Behind Bellamy and to his right stood an even taller man, his face gnarled and hoary, evidence of a lifetime at sea. Clearly Bellamy’s second in command, he had nothing of the captain’s muscular grace or charm about him, just pure brawn. Catherine took an instant dislike to the man. Here was someone to avoid on board.

“I need men for my ship,” said Bellamy. “Men who are willing to give their lives and souls for the Bounteous Lady. Men who do not fear the lash and will not shrink in the face of a cutlass or a musket. Men who seek their fortune, wherever that may lead. I am seeking men who will follow me wherever I take them, whether that is to a sea of emeralds or a hangman’s noose.” He paused for a moment to let his words sink in. “If you are not such a man, you should step aside now.” He waited for a moment to see whether anyone moved. No one did.

“Good. Then I will choose the best of you. I need twenty more men to fill my crew.” He paced up and down the line, staring each sailor in the eyes. Eventually he tapped one on the shoulder and motioned for him to head up the gangplank to the Bounteous Lady. Then he tapped another on the shoulder, and another. Catherine couldn’t help but mentally count as he did so. He had chosen thirteen, now fourteen. Still he headed down the line towards her.

Eighteen men. Now nineteen. And finally he was standing before her. The young lad who stood to her right, was shifting nervously from foot to foot.
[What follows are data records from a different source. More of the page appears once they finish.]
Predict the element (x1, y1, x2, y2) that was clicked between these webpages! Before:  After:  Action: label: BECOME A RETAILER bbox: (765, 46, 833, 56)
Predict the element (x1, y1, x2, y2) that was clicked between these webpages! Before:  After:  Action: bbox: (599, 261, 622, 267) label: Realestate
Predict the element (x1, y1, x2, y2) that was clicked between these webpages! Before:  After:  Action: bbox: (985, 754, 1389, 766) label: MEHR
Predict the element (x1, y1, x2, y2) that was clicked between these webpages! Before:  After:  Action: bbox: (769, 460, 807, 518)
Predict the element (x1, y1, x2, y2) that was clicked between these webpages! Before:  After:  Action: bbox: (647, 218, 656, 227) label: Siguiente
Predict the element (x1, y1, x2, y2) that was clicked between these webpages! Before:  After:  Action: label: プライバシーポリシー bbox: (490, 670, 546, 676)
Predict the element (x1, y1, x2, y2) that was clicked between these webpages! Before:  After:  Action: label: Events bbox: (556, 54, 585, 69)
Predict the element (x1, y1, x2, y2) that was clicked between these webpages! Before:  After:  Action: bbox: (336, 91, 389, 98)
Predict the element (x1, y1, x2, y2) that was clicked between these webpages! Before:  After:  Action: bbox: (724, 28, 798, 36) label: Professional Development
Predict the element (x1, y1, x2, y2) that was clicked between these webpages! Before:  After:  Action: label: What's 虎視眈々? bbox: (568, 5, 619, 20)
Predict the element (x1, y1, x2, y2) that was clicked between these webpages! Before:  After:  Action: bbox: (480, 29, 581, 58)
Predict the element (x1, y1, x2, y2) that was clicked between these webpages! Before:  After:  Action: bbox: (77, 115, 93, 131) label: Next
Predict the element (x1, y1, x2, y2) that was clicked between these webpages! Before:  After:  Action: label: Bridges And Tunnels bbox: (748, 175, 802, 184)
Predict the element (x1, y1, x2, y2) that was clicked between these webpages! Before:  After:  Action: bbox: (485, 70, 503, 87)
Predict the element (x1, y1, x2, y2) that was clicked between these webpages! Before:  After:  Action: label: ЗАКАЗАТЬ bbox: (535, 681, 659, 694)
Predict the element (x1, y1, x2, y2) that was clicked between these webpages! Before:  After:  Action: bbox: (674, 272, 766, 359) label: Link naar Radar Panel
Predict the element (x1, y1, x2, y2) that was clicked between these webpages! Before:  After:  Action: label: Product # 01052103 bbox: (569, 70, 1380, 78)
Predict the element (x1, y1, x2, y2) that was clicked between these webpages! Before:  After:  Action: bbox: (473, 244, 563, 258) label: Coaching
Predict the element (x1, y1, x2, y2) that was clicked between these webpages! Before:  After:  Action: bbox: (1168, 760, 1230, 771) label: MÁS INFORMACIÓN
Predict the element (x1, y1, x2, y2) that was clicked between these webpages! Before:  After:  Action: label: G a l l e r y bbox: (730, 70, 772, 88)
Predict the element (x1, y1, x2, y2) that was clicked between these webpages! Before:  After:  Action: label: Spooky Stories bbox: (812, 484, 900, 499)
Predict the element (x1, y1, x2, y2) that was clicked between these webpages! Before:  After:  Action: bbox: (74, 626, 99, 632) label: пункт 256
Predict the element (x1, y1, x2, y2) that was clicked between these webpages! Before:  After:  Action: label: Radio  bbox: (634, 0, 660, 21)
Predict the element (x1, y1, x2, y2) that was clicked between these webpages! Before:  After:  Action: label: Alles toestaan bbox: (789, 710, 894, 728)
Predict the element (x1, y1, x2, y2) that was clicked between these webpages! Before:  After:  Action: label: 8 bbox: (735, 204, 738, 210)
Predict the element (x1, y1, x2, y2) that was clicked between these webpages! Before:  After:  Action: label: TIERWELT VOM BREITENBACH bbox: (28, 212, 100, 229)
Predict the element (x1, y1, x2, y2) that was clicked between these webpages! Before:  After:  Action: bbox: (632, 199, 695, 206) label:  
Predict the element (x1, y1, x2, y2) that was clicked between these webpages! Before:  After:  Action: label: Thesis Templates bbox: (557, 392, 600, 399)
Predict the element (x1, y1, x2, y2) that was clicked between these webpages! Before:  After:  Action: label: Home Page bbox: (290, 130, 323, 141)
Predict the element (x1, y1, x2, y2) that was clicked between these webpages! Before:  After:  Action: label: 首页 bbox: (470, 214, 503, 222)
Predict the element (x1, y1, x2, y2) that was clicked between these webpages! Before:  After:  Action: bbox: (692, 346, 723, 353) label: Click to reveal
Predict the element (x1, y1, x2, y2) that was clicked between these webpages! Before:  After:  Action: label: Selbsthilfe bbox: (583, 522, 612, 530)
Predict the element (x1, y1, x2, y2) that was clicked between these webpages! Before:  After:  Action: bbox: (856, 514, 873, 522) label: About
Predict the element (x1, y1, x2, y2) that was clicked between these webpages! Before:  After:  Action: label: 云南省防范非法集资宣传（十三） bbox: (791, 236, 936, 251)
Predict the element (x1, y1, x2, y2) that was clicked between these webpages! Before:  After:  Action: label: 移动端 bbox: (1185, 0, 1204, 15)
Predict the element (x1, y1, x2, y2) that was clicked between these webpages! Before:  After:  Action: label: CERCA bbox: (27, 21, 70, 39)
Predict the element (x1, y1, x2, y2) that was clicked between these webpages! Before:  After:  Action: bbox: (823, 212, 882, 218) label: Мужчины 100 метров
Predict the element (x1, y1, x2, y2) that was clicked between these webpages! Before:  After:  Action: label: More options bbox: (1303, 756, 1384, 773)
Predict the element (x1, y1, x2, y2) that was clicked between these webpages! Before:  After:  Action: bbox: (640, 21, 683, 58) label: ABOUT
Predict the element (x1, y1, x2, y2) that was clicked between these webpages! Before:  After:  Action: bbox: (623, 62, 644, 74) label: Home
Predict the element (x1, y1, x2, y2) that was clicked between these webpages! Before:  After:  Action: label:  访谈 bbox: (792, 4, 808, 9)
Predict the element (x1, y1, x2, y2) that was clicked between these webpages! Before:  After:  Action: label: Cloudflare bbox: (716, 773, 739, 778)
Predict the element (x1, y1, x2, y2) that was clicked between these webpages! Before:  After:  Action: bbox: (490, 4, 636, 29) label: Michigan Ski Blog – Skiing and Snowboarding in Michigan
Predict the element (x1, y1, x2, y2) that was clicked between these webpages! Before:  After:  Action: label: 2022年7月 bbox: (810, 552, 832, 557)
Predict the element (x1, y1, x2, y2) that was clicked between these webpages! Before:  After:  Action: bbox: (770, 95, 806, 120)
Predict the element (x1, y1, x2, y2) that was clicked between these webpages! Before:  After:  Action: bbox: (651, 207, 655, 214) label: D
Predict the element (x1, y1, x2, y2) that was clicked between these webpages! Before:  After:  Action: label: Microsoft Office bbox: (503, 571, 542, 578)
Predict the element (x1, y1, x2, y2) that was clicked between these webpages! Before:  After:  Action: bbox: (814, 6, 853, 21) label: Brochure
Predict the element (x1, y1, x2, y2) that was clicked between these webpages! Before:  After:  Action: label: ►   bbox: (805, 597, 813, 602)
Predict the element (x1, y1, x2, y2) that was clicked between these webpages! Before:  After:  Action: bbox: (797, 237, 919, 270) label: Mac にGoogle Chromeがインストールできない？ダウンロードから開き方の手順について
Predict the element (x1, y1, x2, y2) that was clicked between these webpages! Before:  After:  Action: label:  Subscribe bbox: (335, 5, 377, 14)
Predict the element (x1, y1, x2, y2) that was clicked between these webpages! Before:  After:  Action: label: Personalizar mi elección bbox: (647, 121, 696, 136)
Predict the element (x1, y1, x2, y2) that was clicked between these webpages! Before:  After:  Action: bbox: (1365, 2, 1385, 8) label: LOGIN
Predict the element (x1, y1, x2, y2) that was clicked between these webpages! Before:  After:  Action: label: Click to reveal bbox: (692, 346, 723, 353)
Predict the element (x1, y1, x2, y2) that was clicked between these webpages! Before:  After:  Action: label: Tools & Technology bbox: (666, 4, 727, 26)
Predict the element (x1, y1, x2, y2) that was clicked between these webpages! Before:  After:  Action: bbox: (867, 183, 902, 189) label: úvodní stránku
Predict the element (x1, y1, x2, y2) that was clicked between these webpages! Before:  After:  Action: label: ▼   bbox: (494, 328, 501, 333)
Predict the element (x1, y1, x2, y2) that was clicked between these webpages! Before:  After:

“I need a new cabin boy, so one of you two is in luck.” He looked the other boy up and down before moving to Catherine and frowning slightly.

“Don’t I know you from somewhere, boy?” His voice was low.

“I don’t think so, sir. Unless you saw me in The Ship Inn. I’m new to Tortuga. I’m from Saint-Marc.”

“You’re quite fair-skinned for a Haitian.”

“My father came from England ten years ago.”

“Which explains the accent as well.”

“Yes, sir.”

“An English boy. Well brought up. Wet behind the ears though, I’ll bet. Why would you want to be on board on a ship like this?”

“It’s my dream, sir, since I was a young boy.”

“We’ll see.” His eyes flicked over her one more time before he seemed to reach a decision. “You’ve got your chance, boy. Get on board. We sail within the hour.”